Detailed Description

Complete technical specification and implementation details from the patent document.

A cloud-based data center is an advanced computing environment that leverages a network of remote servers hosted on the internet to store, manage, and process data, rather than relying on local servers or personal computers. At the heart of this data center is the scheduler, a system that orchestrates the distribution and execution of workloads across the available compute and storage nodes. The scheduler ensures that resources are allocated efficiently, balancing the demands of various applications and services to optimize performance and minimize latency.

Integral to the data center's operations is the baseboard management controller (BMC), a specialized microcontroller embedded within each server that operates independently of the main system. The BMC provides out-of-band management, enabling remote monitoring, management, and recovery of servers, even in the event of system failures or when the operating system is not running. It continuously gathers data from an array of sensors monitoring temperature, power, and other system parameters, and can execute management actions such as system resets or fan speed adjustments. This real-time data is communicated back to the scheduler via a system monitor. The scheduler uses the data to make informed decisions about resource management to enable the data center to run efficiently and reliably.

Corresponding numerals and symbols in the different figures generally refer to corresponding parts unless otherwise indicated. The figures are drawn to clearly illustrate the relevant aspects of the disclosure and are not necessarily drawn to scale.

The following disclosure provides many different examples for implementing different features. Specific examples of components and arrangements are described below to simplify the present disclosure. These are, of course, merely examples and are not intended to be limiting.

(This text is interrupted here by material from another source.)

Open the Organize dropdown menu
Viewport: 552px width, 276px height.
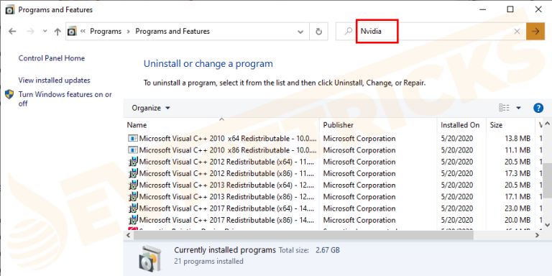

As data centers expand to accommodate larger workloads, their power consumption has surged to nearly 20% of global energy usage, prompting a search for optimization strategies to enhance efficiency. A notable challenge in current data center management is the reliance on centralized sensor information tracking, which is pivotal for real-time application scheduling and fault detection. This centralized approach, typically managed by a baseboard management controller (BMC), is designed for coarse-grained tracking and struggles to scale with the dynamic demands of as-a-Service (aaS) models. The legacy BMC interfaces, such as i2C/SPI, are robust yet hindered by slow transfer speeds and lengthy read request loops, leading to a bottleneck in closing the acquisition-response loop between sensor data collection and action/execution. Consequently, the existing sensor tracking infrastructure, with its centralized data aggregation and action-taking capabilities, fails to keep pace with the rapid execution spans of aaS applications, resulting in suboptimal scheduling and quality of service (QoS).

To address these inefficiencies, the disclosed technology introduces a hardware and software optimization framework that leverages distributed sensors for intelligent, real-time data center management. The solution encompasses a high-speed, centralized/distributed data path interfaced with the BMC via an accelerator. Traditionally, the BMC interfaces to sensors on a server node to support coarse-grained sensor tracking which is limited to slower transfer speeds and long read request loops. In addition, the sensor tracking infrastructure is limited to a centralized collection node that aggregates the data from various servers and schedules an action based on the data in a serialized manner.

To optimize the sensor tracking infrastructure, an accelerated and distributed sensor infrastructure may be integrated into a scheduler to form a tightly-coupled hybrid unit that controls low-level components and high-level components. The scheduler may be configured to control and submit jobs to the compute/storage nodes and may communicate with the server BMCs, top of the rack (TOR) switches, top of the rack power control units, and inter-rack cooling apparatuses. The scheduler may follow a defined protocol for BMC communication for online/runtime fine-grained scheduling. For example, the scheduler can have access to accelerator executables that it can share with the protocol for the fine-grained scheduling.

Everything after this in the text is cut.